Shirtless_jeans_2My friend Brian has developed his own rule book for life.  Well, now that I think about, most of Brian's rules involve dating do's and don't's in the gay world.  Some of the rules are absolutely ridiculous (e.g. Don't go on a date before Easter because the weather is too depressing), but others make quite a lot of sense. 

For example, Brian's Rule #70, "Don't date or hookup with guys in your group of friends," seems very logical, primarily because if you follow it, you can keep drama with the periphery people and not with your core buddies.  However, what do you do when one of your hookups sticks around?  If he's a good guy and your friends love him, it's easier to fully accept the one night stand into your circle, but will the awkwardness ever really fade away? 

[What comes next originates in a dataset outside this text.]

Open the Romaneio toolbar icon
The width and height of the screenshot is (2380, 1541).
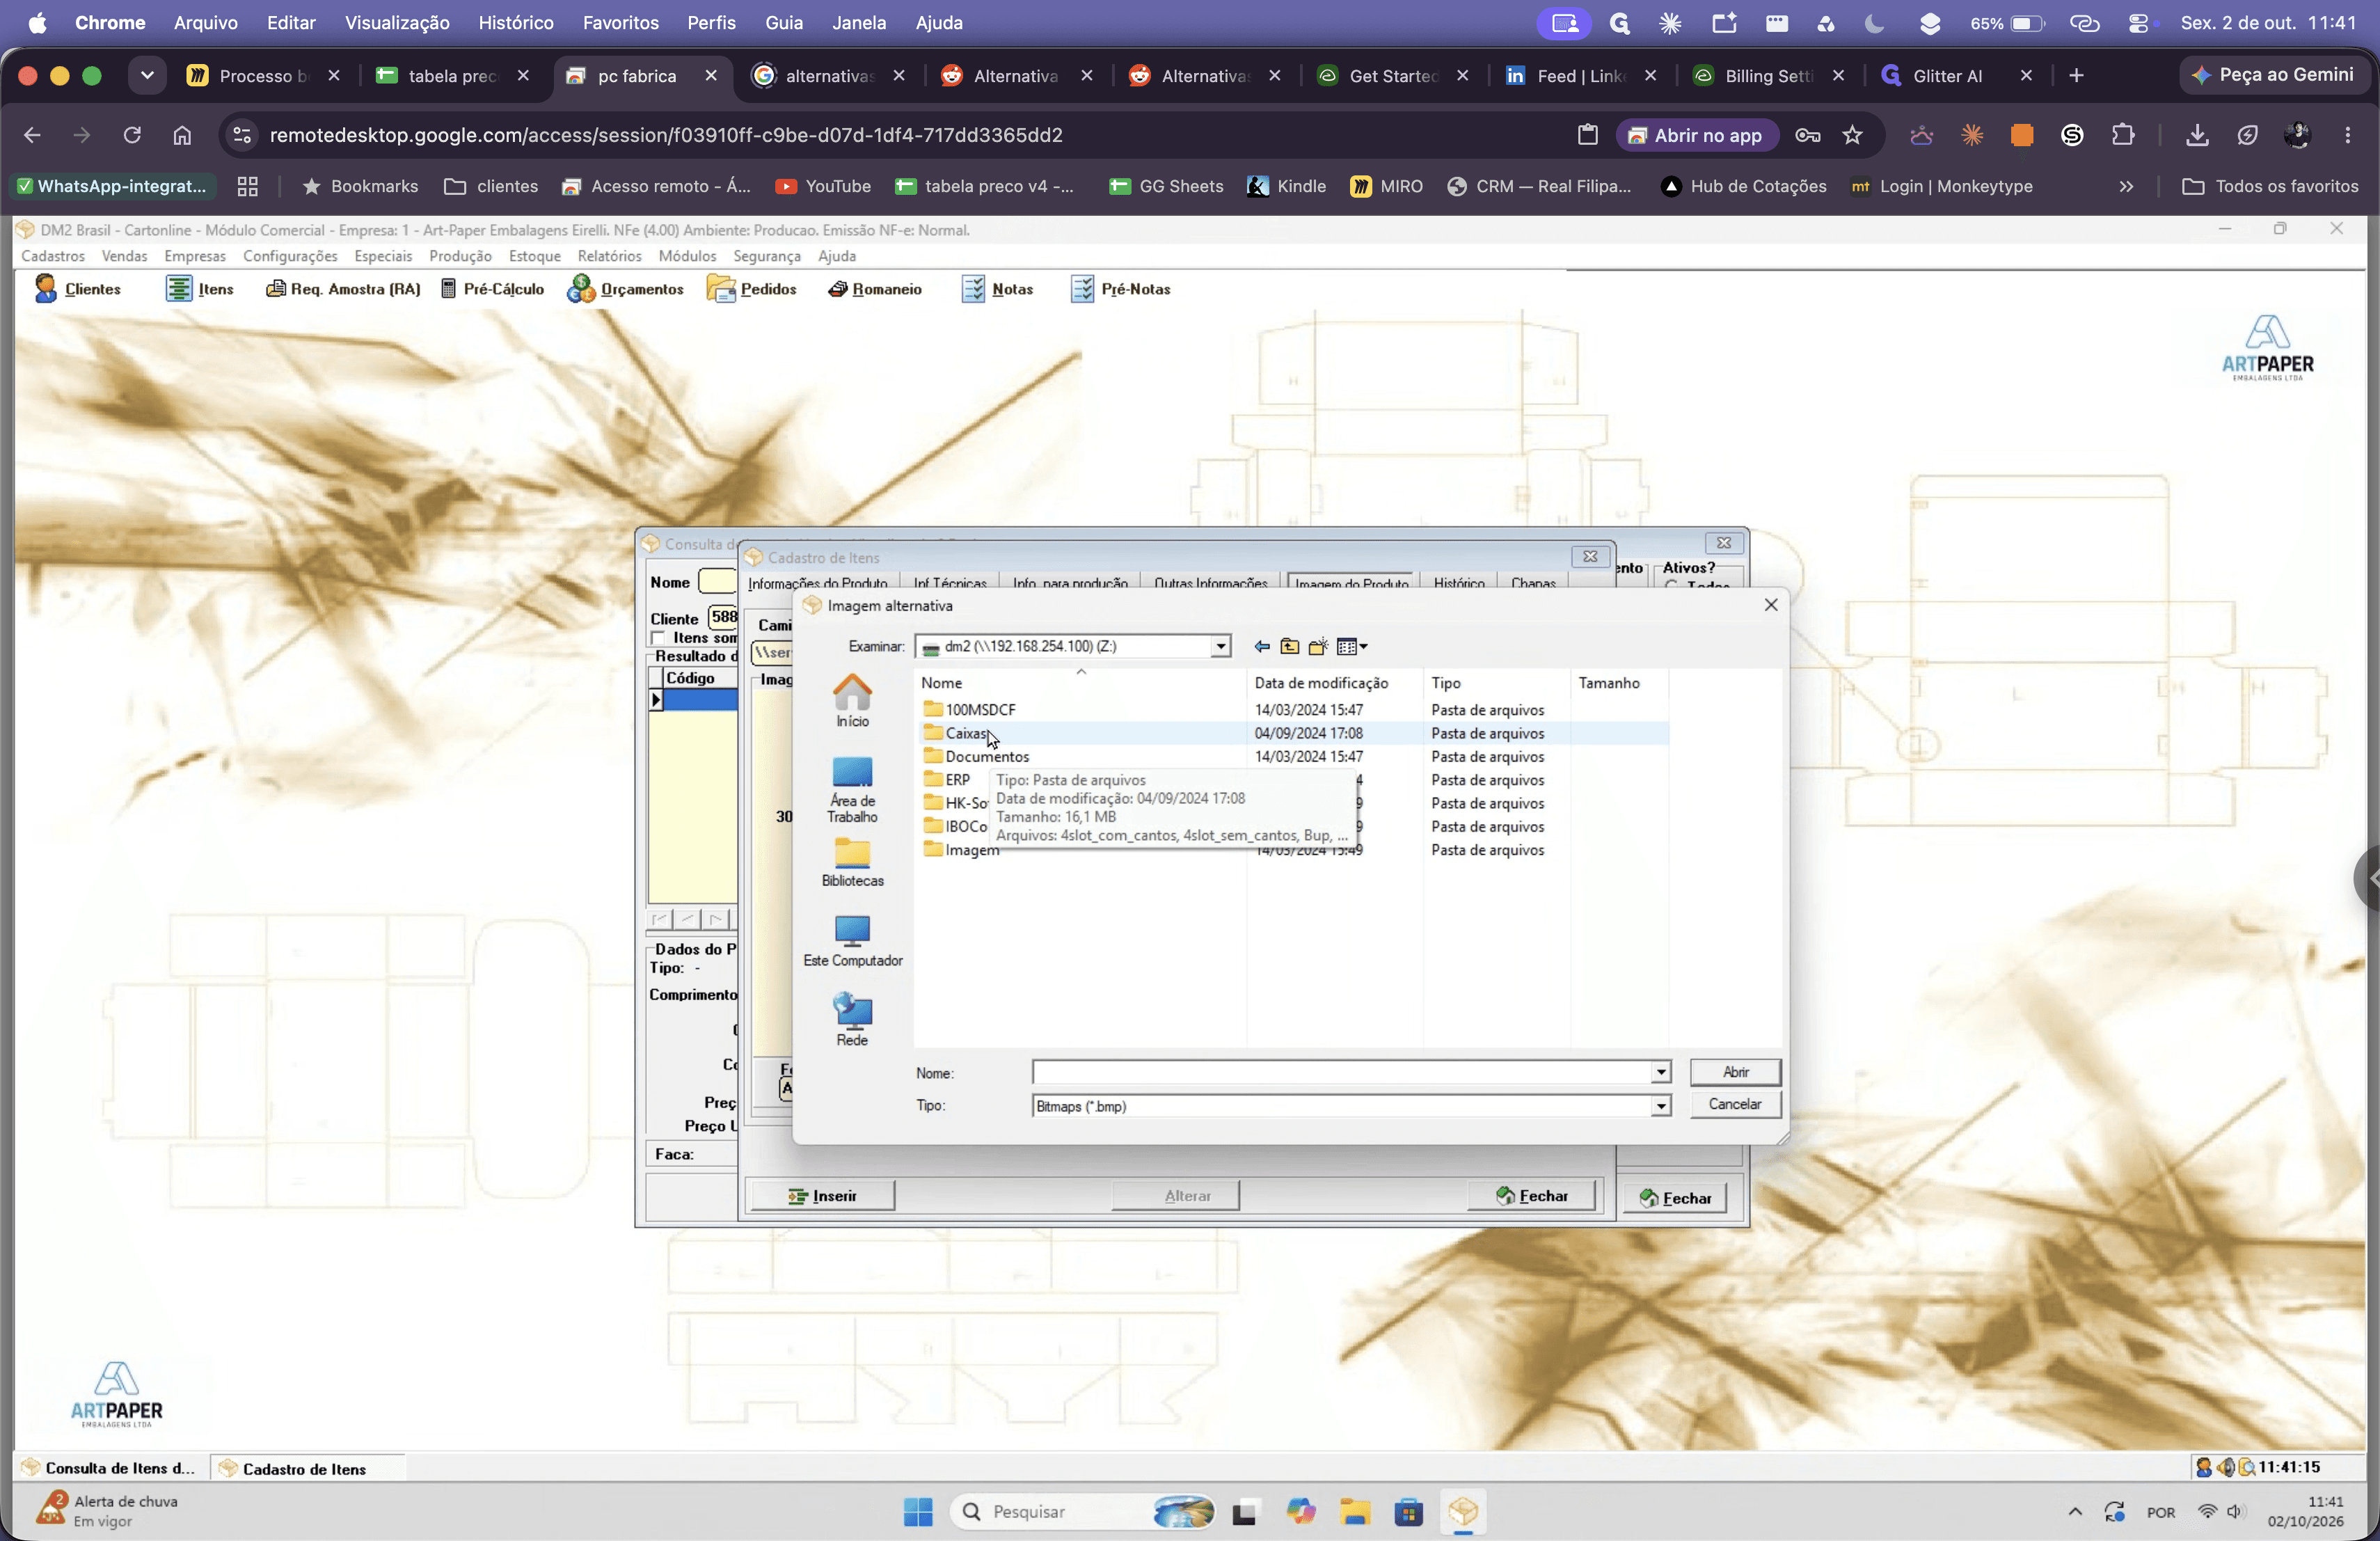(x=874, y=289)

It all went down last December.  One Saturday just before my birthday, the weather is particularly nice, so I throw on some old jeans and a teeshirt and meet the boys down on "The Strip," a street chock full of gay bars and boutique shops in the heart of the city.  It'd been a long week, and I'm a little tired.  In fact, at 1:00 a.m., when I walk into the largest dance club on the Strip, I begin tossing around the idea of calling it a night. 

Then, however, I meet "Neo."  I call him this because he slightly resembles Keanu Reeves.  He looks completely out of place at the huge, two-story club, as if he's a straight guy who's hopelessly lost.  Cute, I think. 

My buddy thinks so too. 

"He's staring at us," I yell to my friend over the insane dance beats.

"Yes he is," my friend replies, "We should talk to him.  But I think he's into you more."

"Why do you say that?" 

"I can just tell."   

Neo is obviously shy.  He stares for a while, then walks around us in a wide circle, like a hawk would circle his kill for the night.  Remembering back, his whole stalking method was really odd.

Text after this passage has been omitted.